■ Written problem: Edit the stretch of the forum thread below from "## paphreek (Sep" through "several mile drive." so that "crocodiles" appears in place of "alligators".

[START Page text]

Ha Ha! I certainly relate, except my situation is completely the reverse: I was raised in a forest and spent most of my adult life slogging through bogs, swamps, over mountains, through rivers, etc. and now I'm living in a city in Japan, something I had not done before coming here. I think your aversion to "nature" is equivalent to my dislike of underground shopping malls, game centers, and pachinko parlors!

I'd up the ante from Prem's benign Corkscrew Swamp boardwalk and head a bit further southwest to the depths of the Big Cypress country to Fahkahatchee State Preserve where you can get a intimate view of "the real Florida" (as the park system likes to say there). Orchids galore, plus lots of cool bromeliads, ferns, royal palms and of course the whole gambit of Florida critters. Not quite lions, tigers, and bears, but more like snakes, spiders, and horseflies, OH MY! :rollhappy:

Enjoy your trip!


----------



## ncart (Sep 9, 2010)

Thanks, Tom. Ohhh. Underground shopping malls. My parents used to take me and two brothers to the one in Osaka. We ate "Okomoni yaki." I miss the food.


----------



## paphreek (Sep 10, 2010)

Thanks for the excellent idea, Prem. Our son lives in Apopka, and Julie and I are always looking for good ideas for side trips when we visit. We always enjoy Wekeiva Springs State Park, which is nearby, but are always looking for other hikes.


----------



## prem (Sep 10, 2010)

Tom...you forgot alligators...several of my nature photography friends have had closer-than-comfortable encounters with the monstrous reptiles. All my trips to the Fakahatchee have been, thankfully, gator-free, aside from a medium-sized one scrambling off the road as we drove by.

Paphreek, depending on the time of year you come, you may also want to check out Myakka River State Park near Sarasota. In June, the Florida Butterfly orchids there go nuts...you will see literally thousands of flowers along a several mile drive.

Also Orlando Wetlands Park and the Tosohatchee State Forest/Preserve on the eastern side of Orlando are good places to see Butterfly Orchids and Jingle Bell Orchids. The Jingle Bells are in bloom right now.

---Prem


----------



## prem (Sep 14, 2010)

By the way, I just received a tweet that the Corkscrew Swamp Ghost Orchid is in flower again - four flowers! 

---Prem


----------



## KyushuCalanthe (Sep 14, 2010)

prem said:


> By the way, I just received a tweet that the Corkscrew Swamp Ghost Orchid is in flower again - four flowers!
> 
> ---Prem



Now, there's an opportunity - to see a real ghost in flower in the woods of Florida. Honestly, you ought to give at least Corkscrew a go - no fuss, no muss, just an old growth forest of cypress trees draped with epiphytes and HUGE strangler figs. Neat experience for even the seasoned outdoorsy types, but without the "mess" of getting your feet wet.


----------



## ncart (Sep 15, 2010)

prem said:


> Also Orlando Wetlands Park and the Tosohatchee State Forest/Preserve on the eastern side of Orlando are good places to see Butterfly Orchids and Jingle Bell Orchids. The Jingle Bells are in bloom right now.
> 
> ---Prem



That is something I would consider. 



KyushuCalanthe said:


> Now, there's an opportunity - to see a real ghost in flower in the woods of Florida. Honestly, you ought to give at least Corkscrew a go - no fuss, no muss, just an old growth forest of cypress trees draped with epiphytes and HUGE strangler figs. Neat experience for even the seasoned outdoorsy types, but without the "mess" of getting your feet wet.



When I go to Homestead for Redland Festival, I might consider that. Still, bugs, gators, and more Bugs.


----------



## prem (Sep 15, 2010)

We have encountered very few bugs at Corkscrew Swamp, aside from some butterflies and skipper moths. Even the mosquitoes, which you would expect to find in droves, are almost non-existent. It's really weird that way.

---Prem


----------

[END Page text]
[START Record list]

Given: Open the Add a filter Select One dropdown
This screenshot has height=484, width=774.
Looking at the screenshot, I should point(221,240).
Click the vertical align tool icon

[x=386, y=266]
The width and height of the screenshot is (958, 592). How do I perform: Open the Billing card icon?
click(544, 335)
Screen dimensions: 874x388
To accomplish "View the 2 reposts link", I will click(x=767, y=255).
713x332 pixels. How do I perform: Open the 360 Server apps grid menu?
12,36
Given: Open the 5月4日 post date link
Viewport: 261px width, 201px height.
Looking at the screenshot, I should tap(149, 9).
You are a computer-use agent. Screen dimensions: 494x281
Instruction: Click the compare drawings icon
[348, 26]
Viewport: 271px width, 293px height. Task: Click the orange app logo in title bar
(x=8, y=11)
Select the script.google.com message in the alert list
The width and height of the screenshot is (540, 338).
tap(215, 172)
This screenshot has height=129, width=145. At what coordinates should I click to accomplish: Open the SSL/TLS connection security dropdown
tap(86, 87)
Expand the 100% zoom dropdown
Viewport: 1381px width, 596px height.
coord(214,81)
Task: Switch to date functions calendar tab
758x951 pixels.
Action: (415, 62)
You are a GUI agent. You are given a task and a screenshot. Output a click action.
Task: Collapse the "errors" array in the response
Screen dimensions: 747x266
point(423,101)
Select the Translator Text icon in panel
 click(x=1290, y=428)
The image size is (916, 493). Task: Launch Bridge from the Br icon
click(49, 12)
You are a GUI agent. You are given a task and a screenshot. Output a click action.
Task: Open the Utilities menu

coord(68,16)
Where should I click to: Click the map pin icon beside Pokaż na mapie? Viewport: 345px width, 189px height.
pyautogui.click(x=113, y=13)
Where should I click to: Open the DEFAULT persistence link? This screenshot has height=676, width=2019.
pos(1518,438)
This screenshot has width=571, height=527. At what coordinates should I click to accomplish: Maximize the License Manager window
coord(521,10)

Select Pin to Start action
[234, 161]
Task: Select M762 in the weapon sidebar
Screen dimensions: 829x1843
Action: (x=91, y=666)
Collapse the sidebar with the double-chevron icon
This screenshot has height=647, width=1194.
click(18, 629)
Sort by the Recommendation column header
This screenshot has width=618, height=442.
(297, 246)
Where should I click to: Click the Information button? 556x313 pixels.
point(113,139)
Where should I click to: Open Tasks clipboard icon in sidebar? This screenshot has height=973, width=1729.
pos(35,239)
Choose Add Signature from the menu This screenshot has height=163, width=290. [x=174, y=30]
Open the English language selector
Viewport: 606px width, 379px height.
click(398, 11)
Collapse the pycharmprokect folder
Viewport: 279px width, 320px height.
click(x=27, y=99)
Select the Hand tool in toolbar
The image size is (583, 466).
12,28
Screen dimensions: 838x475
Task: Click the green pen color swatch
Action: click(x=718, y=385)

[END Record list]

■ Exercise result:
## paphreek (Sep 10, 2010)

Thanks for the excellent idea, Prem. Our son lives in Apopka, and Julie and I are always looking for good ideas for side trips when we visit. We always enjoy Wekeiva Springs State Park, which is nearby, but are always looking for other hikes.


----------



## prem (Sep 10, 2010)

Tom...you forgot crocodiles...several of my nature photography friends have had closer-than-comfortable encounters with the monstrous reptiles. All my trips to the Fakahatchee have been, thankfully, gator-free, aside from a medium-sized one scrambling off the road as we drove by.

Paphreek, depending on the time of year you come, you may also want to check out Myakka River State Park near Sarasota. In June, the Florida Butterfly orchids there go nuts...you will see literally thousands of flowers along a several mile drive.